■ Aim of the exercise: Find every line in the records below that holds the word "computer", and copy each one.

■ Records provided:
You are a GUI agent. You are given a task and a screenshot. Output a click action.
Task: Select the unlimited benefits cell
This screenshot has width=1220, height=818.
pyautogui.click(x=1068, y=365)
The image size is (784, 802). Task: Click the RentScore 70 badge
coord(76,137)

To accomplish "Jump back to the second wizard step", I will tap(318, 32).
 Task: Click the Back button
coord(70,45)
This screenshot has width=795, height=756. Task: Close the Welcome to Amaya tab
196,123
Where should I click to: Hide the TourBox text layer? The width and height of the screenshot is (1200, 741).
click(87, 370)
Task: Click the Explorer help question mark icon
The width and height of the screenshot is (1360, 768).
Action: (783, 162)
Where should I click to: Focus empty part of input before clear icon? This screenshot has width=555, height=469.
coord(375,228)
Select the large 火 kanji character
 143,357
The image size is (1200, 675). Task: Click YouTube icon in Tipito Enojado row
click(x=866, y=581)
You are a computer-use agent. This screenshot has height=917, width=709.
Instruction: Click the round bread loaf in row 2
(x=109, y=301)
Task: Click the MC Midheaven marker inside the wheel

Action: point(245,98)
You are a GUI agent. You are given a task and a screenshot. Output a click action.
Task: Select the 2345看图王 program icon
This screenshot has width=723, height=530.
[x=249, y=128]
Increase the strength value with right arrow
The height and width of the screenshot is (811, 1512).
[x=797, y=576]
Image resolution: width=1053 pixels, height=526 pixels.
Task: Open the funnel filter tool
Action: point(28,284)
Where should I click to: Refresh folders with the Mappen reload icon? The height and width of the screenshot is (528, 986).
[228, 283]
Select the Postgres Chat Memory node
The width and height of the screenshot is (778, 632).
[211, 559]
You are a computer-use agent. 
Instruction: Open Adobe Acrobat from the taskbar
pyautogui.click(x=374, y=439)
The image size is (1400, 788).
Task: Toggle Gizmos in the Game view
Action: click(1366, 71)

■ Answer to this task:
You are a computer-use agent. This screenshot has height=917, width=709.
You are a computer-use agent. 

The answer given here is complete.